> _WHAT TO DO_:
Among the entries below, retype exactly the lines starting with the one with "Switch to the Chat tab" and going on through the one with "Task: Click the 我的电脑 desktop icon", but not the pictures.

> _PROVIDED DATA_:
━━━━

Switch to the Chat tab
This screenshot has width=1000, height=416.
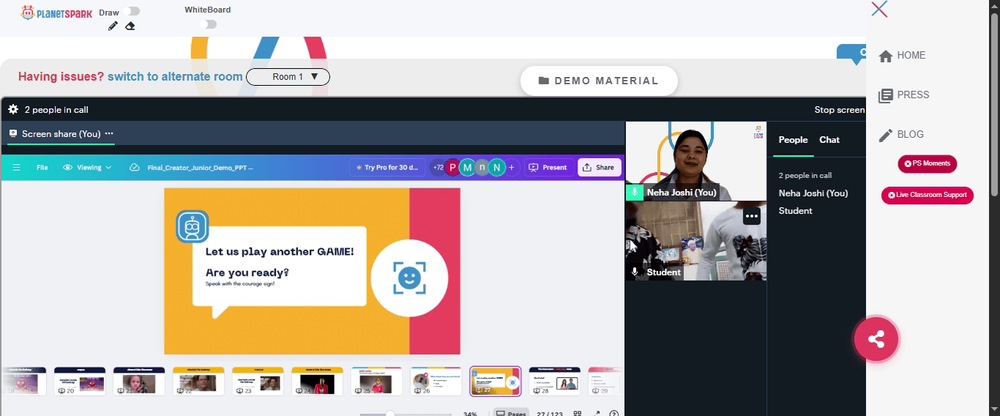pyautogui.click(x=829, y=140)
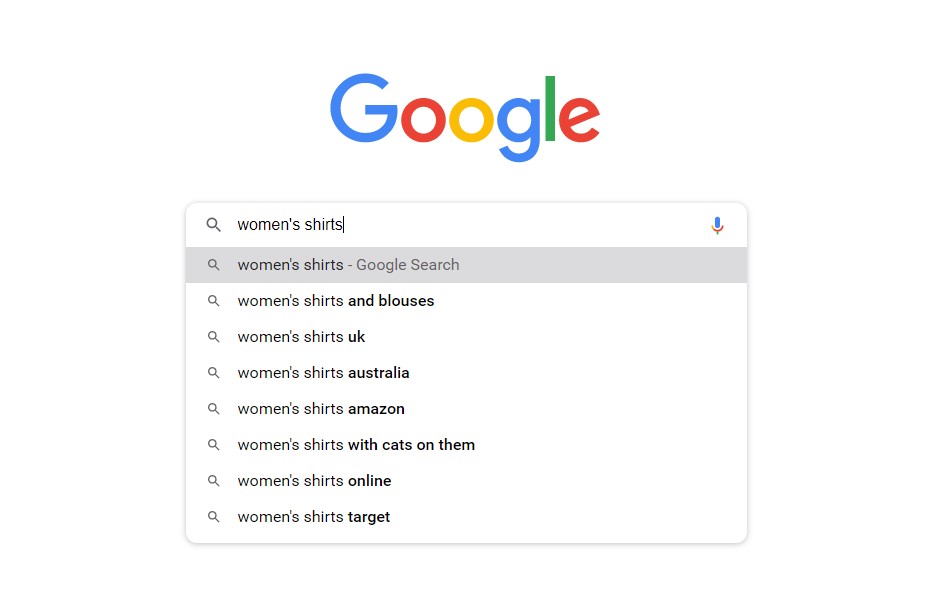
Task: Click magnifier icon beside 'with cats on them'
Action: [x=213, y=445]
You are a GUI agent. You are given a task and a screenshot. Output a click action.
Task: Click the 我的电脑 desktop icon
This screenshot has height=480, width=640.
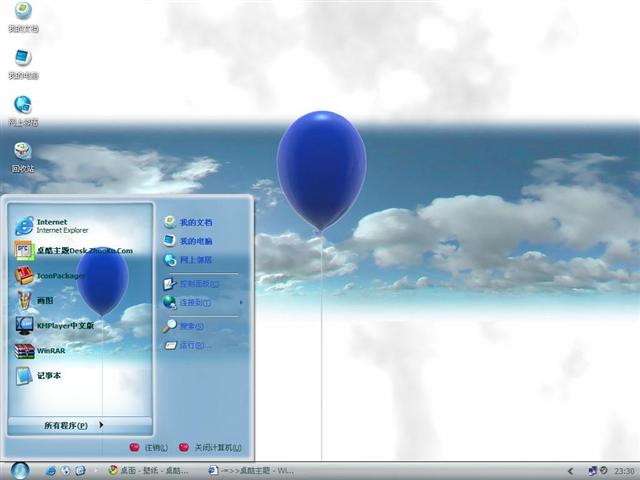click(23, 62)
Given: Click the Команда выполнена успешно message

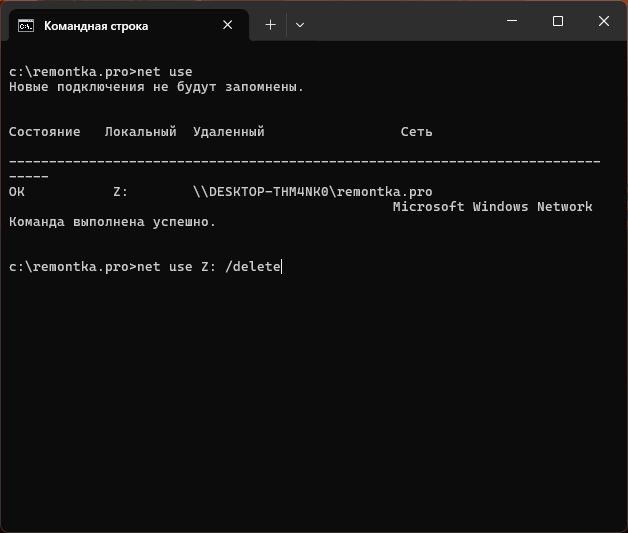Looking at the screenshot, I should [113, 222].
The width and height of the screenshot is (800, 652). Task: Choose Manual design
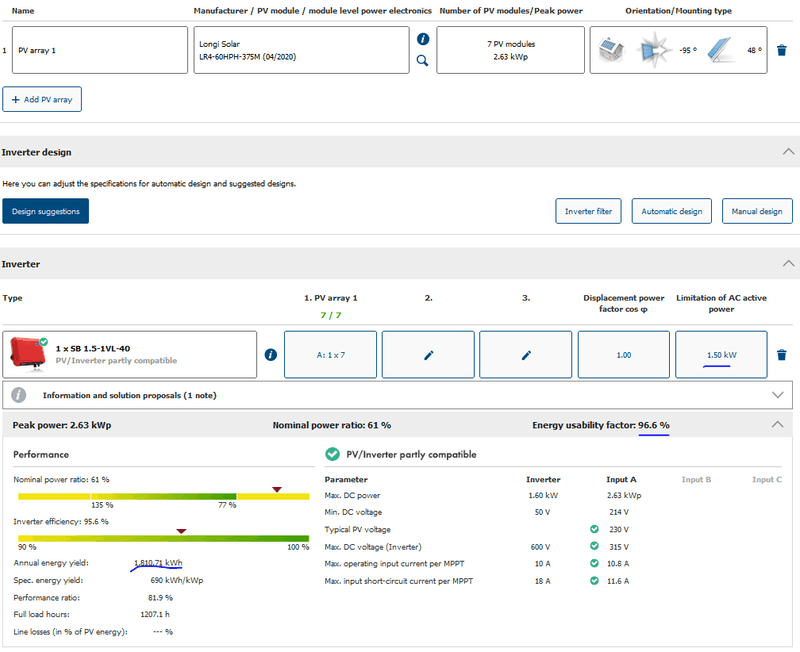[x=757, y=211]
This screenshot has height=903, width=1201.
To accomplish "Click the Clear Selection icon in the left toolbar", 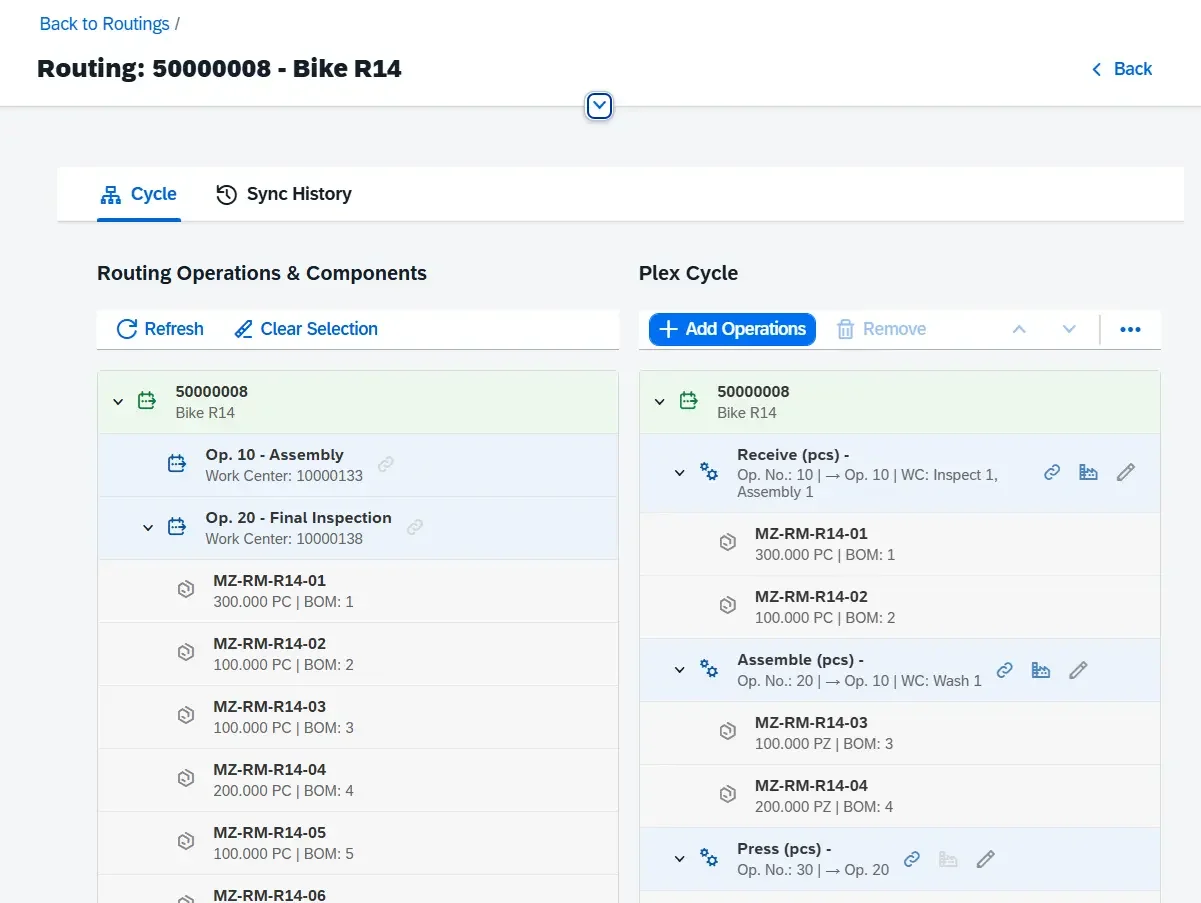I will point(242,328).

━━━━

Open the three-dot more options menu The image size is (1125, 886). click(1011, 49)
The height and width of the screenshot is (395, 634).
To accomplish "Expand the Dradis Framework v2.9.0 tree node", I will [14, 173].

━━━━

> _ANSWER FOR THIS EXERCISE_:
Switch to the Chat tab
This screenshot has width=1000, height=416.
pyautogui.click(x=829, y=140)
Task: Click magnifier icon beside 'with cats on them'
Action: [x=213, y=445]
You are a GUI agent. You are given a task and a screenshot. Output a click action.
Task: Click the 我的电脑 desktop icon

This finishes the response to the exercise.